Your instructions: Copy every row below word for word, leaving out the pictures.

--- Record extracts ---

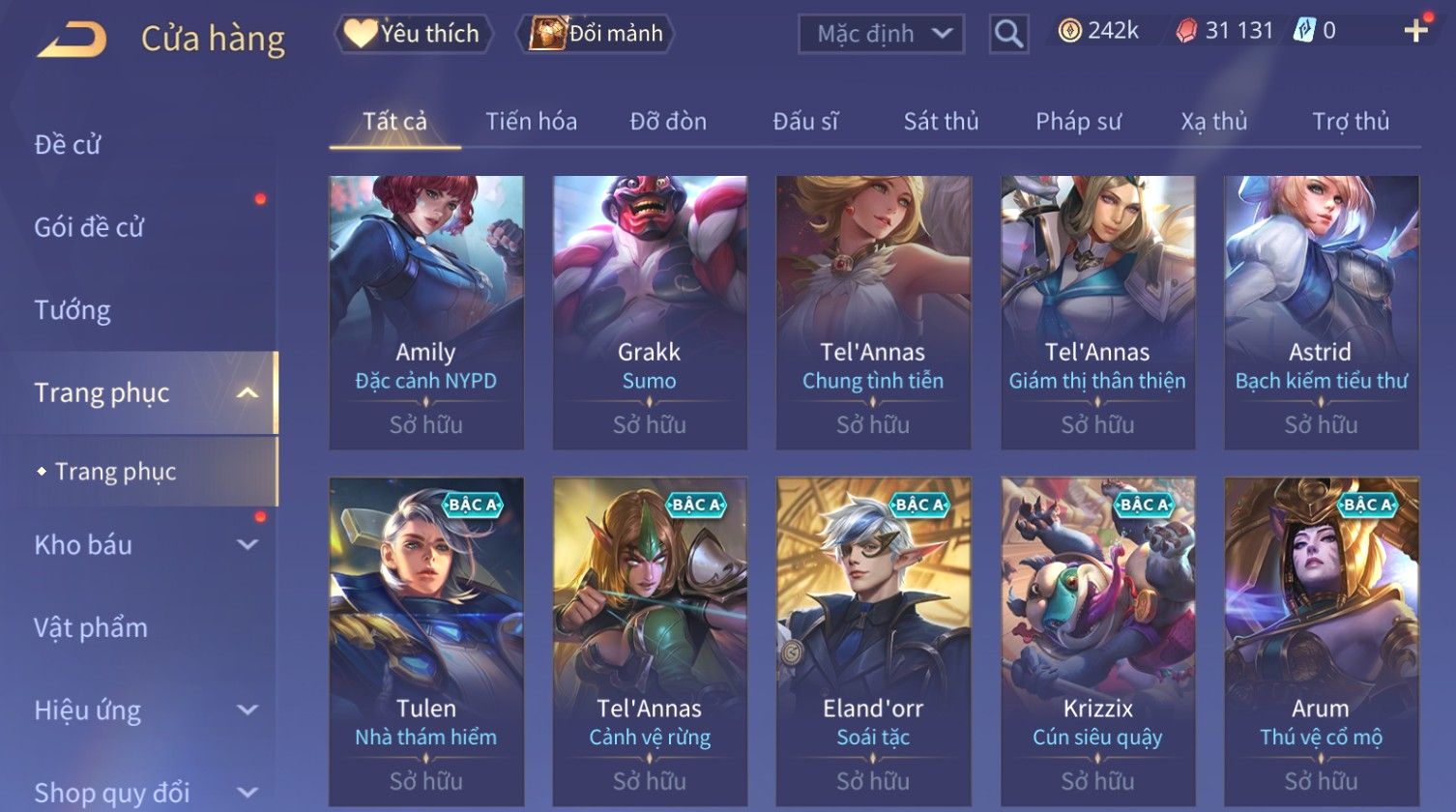The height and width of the screenshot is (812, 1456).
Task: Open the Eland'orr Soái tặc skin card
Action: click(873, 642)
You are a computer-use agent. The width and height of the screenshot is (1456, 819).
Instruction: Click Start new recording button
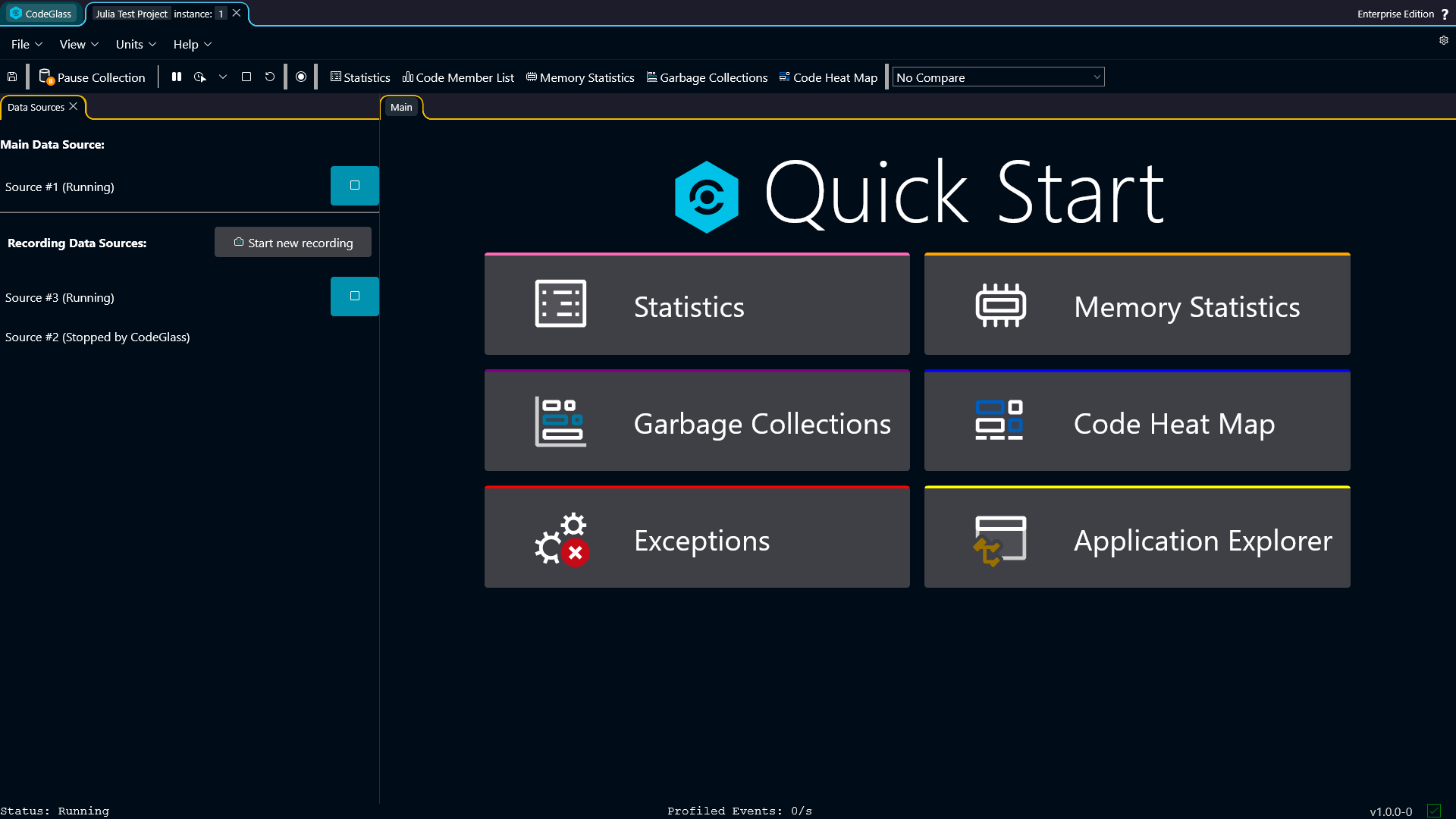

---

Correct result:
The height and width of the screenshot is (812, 1456).
Task: Open the Eland'orr Soái tặc skin card
Action: click(873, 642)
You are a computer-use agent. The width and height of the screenshot is (1456, 819).
Instruction: Click Start new recording button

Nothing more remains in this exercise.